Study shows increase in storefront vacancies, differences among districts
The number of vacant storefronts in Cleveland Heights has increased by about 6 percentage points since 2009, from 11.05 percent to 17.59 percent. Some commercial districts have seen a dramatic increase in vacancies, while others have remained the same or decreased slightly. Coventry Village, Fairmount Taylor, and Cedar Fairmount have the lowest vacancy rate, while Noble Monticello has the highest. While the vacancy rate for Severance has remained relatively constant, that is expected to change once Walmart leaves for Oakwood Commons in South Euclid.
The study, conducted by nonprofit FutureHeights, sought to measure the health of the city’s commercial districts and the effects of the recession by counting vacancies. FutureHeights conducted a similar study in 2009 by walking through each commercial district and counting the number of vacant and occupied storefronts. For the 2013 study, FutureHeights worked with the city’s former economic development director, Howard Thompson, to create a database of storefront properties in the commercial districts and, again, to walk each district to count the number of occupied and vacant storefronts.
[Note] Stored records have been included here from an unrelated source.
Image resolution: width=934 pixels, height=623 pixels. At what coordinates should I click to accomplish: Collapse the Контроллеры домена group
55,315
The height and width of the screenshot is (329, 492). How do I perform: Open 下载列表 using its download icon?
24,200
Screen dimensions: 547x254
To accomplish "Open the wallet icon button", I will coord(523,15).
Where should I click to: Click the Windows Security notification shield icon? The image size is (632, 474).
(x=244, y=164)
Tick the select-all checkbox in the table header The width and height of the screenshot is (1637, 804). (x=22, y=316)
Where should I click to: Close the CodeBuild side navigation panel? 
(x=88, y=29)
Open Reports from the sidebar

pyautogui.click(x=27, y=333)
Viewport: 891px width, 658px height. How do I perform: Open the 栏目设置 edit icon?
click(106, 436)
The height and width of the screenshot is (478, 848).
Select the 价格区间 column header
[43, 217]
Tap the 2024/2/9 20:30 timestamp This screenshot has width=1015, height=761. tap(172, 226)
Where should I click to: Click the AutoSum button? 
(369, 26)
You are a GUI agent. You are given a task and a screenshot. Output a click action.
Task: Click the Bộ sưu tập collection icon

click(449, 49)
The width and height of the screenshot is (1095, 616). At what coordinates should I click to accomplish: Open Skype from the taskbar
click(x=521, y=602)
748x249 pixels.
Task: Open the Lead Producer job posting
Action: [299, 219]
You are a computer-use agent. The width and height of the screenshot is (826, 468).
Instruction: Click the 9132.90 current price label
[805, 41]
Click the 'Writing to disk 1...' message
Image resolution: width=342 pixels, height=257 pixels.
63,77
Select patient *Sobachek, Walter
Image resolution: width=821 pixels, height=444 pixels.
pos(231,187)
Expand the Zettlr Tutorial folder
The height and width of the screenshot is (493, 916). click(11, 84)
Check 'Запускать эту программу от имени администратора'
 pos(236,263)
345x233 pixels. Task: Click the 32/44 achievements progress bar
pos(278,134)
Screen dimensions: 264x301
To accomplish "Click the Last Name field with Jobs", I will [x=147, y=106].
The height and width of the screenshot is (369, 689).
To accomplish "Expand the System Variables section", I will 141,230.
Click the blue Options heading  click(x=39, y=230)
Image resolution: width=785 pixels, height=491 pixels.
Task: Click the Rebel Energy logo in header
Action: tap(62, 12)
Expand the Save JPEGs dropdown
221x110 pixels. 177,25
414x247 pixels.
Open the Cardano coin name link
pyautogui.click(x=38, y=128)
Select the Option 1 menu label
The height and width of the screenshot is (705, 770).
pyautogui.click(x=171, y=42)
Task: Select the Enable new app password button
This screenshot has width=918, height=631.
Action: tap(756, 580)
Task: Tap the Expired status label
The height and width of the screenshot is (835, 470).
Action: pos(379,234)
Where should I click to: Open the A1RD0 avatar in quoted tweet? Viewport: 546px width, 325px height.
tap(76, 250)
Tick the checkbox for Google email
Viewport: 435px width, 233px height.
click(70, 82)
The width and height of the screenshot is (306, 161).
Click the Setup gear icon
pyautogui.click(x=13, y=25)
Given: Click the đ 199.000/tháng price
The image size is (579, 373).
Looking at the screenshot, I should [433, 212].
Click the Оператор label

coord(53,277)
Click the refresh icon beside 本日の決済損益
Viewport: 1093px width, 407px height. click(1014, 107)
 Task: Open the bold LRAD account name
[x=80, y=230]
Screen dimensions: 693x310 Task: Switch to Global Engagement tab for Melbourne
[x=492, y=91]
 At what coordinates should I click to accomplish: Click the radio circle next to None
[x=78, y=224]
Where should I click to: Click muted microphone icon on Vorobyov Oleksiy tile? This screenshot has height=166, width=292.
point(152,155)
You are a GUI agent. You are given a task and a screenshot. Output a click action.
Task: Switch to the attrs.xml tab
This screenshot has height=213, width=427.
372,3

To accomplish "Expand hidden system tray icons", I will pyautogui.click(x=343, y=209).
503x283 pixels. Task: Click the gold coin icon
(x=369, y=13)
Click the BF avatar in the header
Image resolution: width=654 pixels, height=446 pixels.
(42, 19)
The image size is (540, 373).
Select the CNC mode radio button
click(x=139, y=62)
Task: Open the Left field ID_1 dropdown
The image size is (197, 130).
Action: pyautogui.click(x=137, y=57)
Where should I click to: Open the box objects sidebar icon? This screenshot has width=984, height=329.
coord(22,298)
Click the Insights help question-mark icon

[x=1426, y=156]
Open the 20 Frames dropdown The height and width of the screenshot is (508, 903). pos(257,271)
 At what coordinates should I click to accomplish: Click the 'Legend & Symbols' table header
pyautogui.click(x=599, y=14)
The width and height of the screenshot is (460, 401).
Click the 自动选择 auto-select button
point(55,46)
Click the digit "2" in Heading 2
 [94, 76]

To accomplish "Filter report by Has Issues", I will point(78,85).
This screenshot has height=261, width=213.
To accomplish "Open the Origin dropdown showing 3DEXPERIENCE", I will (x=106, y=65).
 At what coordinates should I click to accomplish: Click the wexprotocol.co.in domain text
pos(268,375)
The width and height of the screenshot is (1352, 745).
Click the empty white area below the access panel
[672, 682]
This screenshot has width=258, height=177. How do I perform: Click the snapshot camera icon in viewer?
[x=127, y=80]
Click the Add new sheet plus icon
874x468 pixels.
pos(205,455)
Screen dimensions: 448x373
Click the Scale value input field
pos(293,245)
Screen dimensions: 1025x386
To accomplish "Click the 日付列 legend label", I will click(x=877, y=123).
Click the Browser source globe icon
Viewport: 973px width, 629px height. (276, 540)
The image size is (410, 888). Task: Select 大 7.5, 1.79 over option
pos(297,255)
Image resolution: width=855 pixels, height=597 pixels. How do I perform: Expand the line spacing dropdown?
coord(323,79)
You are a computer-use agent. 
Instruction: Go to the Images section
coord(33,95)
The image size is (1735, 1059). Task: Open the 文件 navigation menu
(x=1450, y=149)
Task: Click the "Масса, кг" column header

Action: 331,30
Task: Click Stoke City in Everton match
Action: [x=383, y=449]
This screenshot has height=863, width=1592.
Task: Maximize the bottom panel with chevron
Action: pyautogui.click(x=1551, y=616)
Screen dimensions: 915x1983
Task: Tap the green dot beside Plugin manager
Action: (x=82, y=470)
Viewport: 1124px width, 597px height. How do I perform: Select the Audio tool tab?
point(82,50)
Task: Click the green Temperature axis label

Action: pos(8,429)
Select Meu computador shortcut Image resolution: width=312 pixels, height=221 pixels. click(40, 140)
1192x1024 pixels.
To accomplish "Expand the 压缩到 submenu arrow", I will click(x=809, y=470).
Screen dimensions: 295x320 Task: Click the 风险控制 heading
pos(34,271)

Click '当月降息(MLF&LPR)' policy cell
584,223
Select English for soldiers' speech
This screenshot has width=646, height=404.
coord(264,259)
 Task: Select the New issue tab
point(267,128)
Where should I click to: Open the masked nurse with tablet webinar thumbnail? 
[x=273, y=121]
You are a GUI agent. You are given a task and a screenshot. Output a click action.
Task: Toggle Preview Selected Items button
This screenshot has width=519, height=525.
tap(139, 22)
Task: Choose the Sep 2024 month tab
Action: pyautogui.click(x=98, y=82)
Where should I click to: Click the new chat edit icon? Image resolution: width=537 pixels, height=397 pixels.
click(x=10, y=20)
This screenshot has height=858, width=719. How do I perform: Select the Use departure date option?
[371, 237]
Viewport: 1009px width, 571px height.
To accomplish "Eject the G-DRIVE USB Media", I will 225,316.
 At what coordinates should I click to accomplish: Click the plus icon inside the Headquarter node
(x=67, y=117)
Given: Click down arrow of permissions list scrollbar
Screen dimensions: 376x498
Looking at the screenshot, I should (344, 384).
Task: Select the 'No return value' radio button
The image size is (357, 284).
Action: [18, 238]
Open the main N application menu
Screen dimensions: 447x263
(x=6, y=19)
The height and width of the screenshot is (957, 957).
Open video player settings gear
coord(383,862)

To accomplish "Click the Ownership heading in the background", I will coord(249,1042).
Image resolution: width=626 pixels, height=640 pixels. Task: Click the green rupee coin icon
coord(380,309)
Cleveland Heights has 12 commercial districts. The mix of businesses in each has changed since they first developed in the early 20th century. While the districts originally served their immediate neighborhoods, providing groceries and other household items, restaurants and other service businesses now make up a larger portion of each district’s tenants. Many districts also draw customers from the region, not just from the immediate neighborhood.
Storefront vacancies proved difficult to measure. First, the number of storefronts is difficult to determine because existing buildings can be split up into multiple storefronts, and a database of ground-level commercial addresses and square footage is not available. Vacancies also fluctuate seasonally. More businesses open during the spring and summer months, while many close during the cold Northeast Ohio winters, when shoppers spend less.
For the 2013 study, FutureHeights worked with the city to develop a database of street addresses and created a storefront quality scale, using national models. The quality scale is based on characteristics that are deemed important for visibility, safety and attractiveness, and consisted of an evaluation of three storefront components: the façade, windows, and signage (see chart). Each storefront started out with a maximum of four points. The rating was reduced by one point for each characteristic the storefront was missing. Each district was assigned a quality rating based on the average rating of its storefronts. A rating was not determinable for the Severance business district due to the fact that most of the stores follow a standardized model dictated by their company headquarters.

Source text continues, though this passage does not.